N.B. Remember that you must flatten your image before saving it as a GIF or a JPEG. If you think you may need to edit the image later, you may want to keep a copy in Photoshop format, with its layers intact.
SAVING FOR PRINTING
To save an image for printing, you will first need to flatten it and convert it to CMYK color.
- Before saving, go into the layers palette and make sure you have flattened the image.
- Then, go to "mode," and choose "CMYK color."
- Finally, save your image as a Photoshop file.
Troubleshooting - a few common problems
Here are a few problems you may encounter in Photoshop, along with some quick and easy solutions.
- You have made a mistake, and want to fix it.
- Go to the "edit" menu and choose "undo," or
- Go to the "file" menu and choose "revert to saved."
- You have selected an area, but get a message that "No pixels were selected."
- You may be working in the wrong layer. Go to the "layers" pallete and check.
- If you are using paths to make a new image, you may be working on a transparent or colorless background. Fill the background with a color, and try again.
- Your PC is suddenly running low on memory
- Your image file may be getting too big. See whether you can merge some layers, or delete any layers or channels you are not going to use.
- If you can't do anything with your image, try your desktop.
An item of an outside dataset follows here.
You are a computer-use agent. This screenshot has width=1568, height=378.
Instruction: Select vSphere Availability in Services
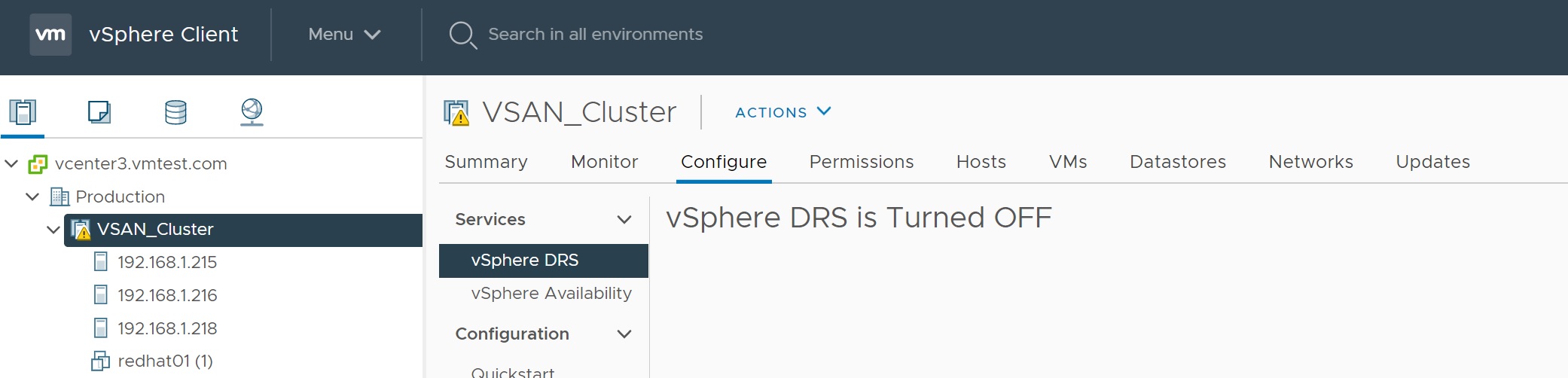551,294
Sometimes emptying the trash, or getting rid of some unecessary files, will free up enough memory to let you keep working.
- Photoshop won't let you save your image in the format you want.
- Check your mode. Changing it will change your options for saving.
N.B. This helpsheet is very basic, and you may have a question that I haven't been able to cover. If so, you will probably be able to find an answer in the manual.